__Task prompt__. Print the listing once more, exactly as written.

────────────────

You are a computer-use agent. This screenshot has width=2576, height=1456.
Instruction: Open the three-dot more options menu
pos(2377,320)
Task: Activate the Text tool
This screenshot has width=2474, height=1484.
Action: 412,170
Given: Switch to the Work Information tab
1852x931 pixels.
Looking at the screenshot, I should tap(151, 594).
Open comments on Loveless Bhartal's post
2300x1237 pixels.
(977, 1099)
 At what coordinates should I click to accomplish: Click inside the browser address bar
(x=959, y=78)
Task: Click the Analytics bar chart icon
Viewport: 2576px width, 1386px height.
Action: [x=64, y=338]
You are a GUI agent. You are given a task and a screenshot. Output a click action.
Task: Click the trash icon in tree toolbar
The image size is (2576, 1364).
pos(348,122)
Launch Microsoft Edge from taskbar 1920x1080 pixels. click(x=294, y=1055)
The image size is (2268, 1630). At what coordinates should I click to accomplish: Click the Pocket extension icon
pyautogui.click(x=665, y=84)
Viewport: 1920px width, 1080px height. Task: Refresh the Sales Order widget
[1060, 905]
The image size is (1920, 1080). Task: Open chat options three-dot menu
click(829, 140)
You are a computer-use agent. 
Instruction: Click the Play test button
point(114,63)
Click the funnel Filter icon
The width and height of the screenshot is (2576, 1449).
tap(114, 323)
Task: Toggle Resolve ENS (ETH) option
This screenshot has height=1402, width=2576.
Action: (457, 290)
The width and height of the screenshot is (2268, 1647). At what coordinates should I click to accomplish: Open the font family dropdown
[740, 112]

────────────────

__Response for this exercise__.
You are a computer-use agent. This screenshot has width=2576, height=1456.
Instruction: Open the three-dot more options menu
pos(2377,320)
Task: Activate the Text tool
This screenshot has width=2474, height=1484.
Action: 412,170
Given: Switch to the Work Information tab
1852x931 pixels.
Looking at the screenshot, I should tap(151, 594).
Open comments on Loveless Bhartal's post
2300x1237 pixels.
(977, 1099)
 At what coordinates should I click to accomplish: Click inside the browser address bar
(x=959, y=78)
Task: Click the Analytics bar chart icon
Viewport: 2576px width, 1386px height.
Action: [x=64, y=338]
You are a GUI agent. You are given a task and a screenshot. Output a click action.
Task: Click the trash icon in tree toolbar
The image size is (2576, 1364).
pos(348,122)
Launch Microsoft Edge from taskbar 1920x1080 pixels. click(x=294, y=1055)
The image size is (2268, 1630). At what coordinates should I click to accomplish: Click the Pocket extension icon
pyautogui.click(x=665, y=84)
Viewport: 1920px width, 1080px height. Task: Refresh the Sales Order widget
[1060, 905]
The image size is (1920, 1080). Task: Open chat options three-dot menu
click(829, 140)
You are a computer-use agent. 
Instruction: Click the Play test button
point(114,63)
Click the funnel Filter icon
The width and height of the screenshot is (2576, 1449).
tap(114, 323)
Task: Toggle Resolve ENS (ETH) option
This screenshot has height=1402, width=2576.
Action: (457, 290)
The width and height of the screenshot is (2268, 1647). At what coordinates should I click to accomplish: Open the font family dropdown
[740, 112]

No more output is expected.